Would this second-life change the way you look at this room full of people? Close your eyes and do a panoramic shot in your head of the people sitting and noshing at the tables AT YOUR FUNERAL DINNER. Who are they and why are they here? What did life look like the first time on the train? Now that you've been dead and have realized new life because of Jesus, does anything shake down with this group?
It would seem to me that being given a second go-round would motivate a dramatic change. It would prompt me to reconsider shallow connections, too-casual friendships; it would make me ditch the relationship-lite nature of my dealings with other people. No more skimming, no more thin love, no more red-punch-and-cookies fellowship. Cotton-candy relationships are the old way of handling these people. I understand now that life is too short for all that fluff.
Your new life calls you to take on the hurt, the pain, the struggle, the wrestling of deep relationship. Jesus has breathed resurrected life into your once-dead lungs, and part of the package is to engage in the raucous party of people all around you. Finding a tiny house in the middle of the Northern Territories hundreds of miles from another human being is not what Lazarus longed for. (Well, maybe for a week!)
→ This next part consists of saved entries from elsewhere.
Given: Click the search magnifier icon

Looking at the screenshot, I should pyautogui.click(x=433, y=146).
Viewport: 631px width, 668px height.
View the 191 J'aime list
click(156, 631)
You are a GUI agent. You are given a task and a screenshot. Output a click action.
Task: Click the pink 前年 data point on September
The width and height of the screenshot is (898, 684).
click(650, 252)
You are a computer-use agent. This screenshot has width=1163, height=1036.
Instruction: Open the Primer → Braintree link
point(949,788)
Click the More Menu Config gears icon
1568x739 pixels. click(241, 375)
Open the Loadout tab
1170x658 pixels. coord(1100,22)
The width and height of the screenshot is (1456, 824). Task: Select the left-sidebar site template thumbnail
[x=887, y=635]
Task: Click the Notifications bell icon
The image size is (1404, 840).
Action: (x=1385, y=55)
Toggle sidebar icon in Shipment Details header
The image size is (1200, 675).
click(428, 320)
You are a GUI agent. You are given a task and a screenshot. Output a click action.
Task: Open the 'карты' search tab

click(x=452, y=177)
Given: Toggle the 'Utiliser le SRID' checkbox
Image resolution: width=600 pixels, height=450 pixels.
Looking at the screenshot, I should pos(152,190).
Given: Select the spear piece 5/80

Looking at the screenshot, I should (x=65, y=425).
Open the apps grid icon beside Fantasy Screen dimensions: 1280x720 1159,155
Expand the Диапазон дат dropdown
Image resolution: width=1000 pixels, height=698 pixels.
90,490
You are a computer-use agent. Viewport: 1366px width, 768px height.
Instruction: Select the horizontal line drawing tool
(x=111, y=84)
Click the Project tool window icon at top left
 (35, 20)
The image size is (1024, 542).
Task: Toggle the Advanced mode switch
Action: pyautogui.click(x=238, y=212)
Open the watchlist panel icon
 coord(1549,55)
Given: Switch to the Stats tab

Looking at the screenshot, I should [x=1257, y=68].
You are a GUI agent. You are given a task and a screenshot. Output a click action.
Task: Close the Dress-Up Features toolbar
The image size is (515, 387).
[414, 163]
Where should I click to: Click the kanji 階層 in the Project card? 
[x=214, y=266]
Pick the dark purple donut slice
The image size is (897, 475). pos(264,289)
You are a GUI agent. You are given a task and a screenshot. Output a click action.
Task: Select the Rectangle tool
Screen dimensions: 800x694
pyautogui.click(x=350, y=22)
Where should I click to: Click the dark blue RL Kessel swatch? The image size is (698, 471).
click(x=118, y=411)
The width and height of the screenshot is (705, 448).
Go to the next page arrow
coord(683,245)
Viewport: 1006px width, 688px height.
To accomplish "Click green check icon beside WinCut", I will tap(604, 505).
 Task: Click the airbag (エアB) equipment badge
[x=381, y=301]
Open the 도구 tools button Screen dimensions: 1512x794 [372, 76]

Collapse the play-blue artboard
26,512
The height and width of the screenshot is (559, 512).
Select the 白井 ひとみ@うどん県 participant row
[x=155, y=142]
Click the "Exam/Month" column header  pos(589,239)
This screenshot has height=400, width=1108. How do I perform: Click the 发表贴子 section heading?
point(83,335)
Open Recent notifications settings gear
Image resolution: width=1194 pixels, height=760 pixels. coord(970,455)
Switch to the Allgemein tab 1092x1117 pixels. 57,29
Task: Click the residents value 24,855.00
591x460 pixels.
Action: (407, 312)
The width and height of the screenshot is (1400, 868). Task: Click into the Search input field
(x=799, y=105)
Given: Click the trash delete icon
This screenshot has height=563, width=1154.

So, look around. It's time to stop breezing through with the people you love. It's time to start going deep. Not snorkel-deep but scuba deep. Submarine deep. What have you got to lose?
Suggested Scripture For Today: Romans 12 (Read it first in your usual translation, then The Message)
1. List the relationships in your life that demand a deeper, more vital connection because of new life in Jesus.
2. List ten ways to take those relationships deeper. Pick one relationship and do the first thing on your list.
3. Write a note to someone today expressing in clear, solid words why they are precious to you. Don't make it a Hallmark card, make it real and make it yours.
4. Going deeper will be messy. But messy does not need to be permanently damaging. Tell someone you're willing to get messy with them.
Fifteen days left. Time to jump-start your good intentions and finish well.